Четвертая лекция. Ошибочные действия (окончание)
Уважаемые дамы и господа! В результате наших прошлых бесед мы пришли к выводу, что ошибочные действия имеют смысл, – это мы и возьмем за основу наших дальнейших исследований. Следует еще раз подчеркнуть, что мы не утверждаем – да и для наших целей нет в этом никакой необходимости, – что любое ошибочное действие имеет смысл, хотя это кажется мне весьма вероятным. Нам достаточно того, что такой смысл обнаруживается относительно часто в различных формах ошибочных действий. В этом отношении различные формы предполагают и различные объяснения: при оговорке, описке и т. д.; могут встречаться случаи чисто физиологического характера, в случаях же забывания имен, намерений, запрятывания предметов и т. д. я едва ли соглашусь с таким объяснением. Затеривание, по всей вероятности, может произойти и нечаянно. Встречающиеся в жизни ошибки (Irrtümer) вообще только отчасти подлежат нашему рассмотрению. Все это следует иметь в виду также и в том случае, когда мы исходим из положения, что ошибочные действия являются психическими актами и возникают вследствие интерференции двух различных намерений.

__Показанные данные__:
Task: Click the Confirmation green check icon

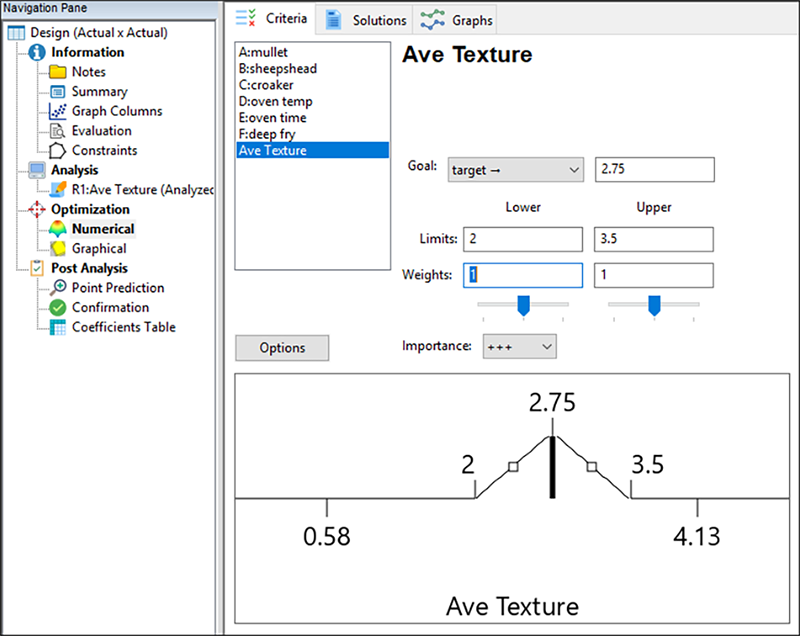Action: [57, 308]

__Задание__: Переведите на английский это предложение из лекции об ошибочных действиях: «Затеривание, по всей вероятности, может произойти и нечаянно».

__Ожидаемый ответ__: Mislaying things can, in all likelihood, also happen unintentionally.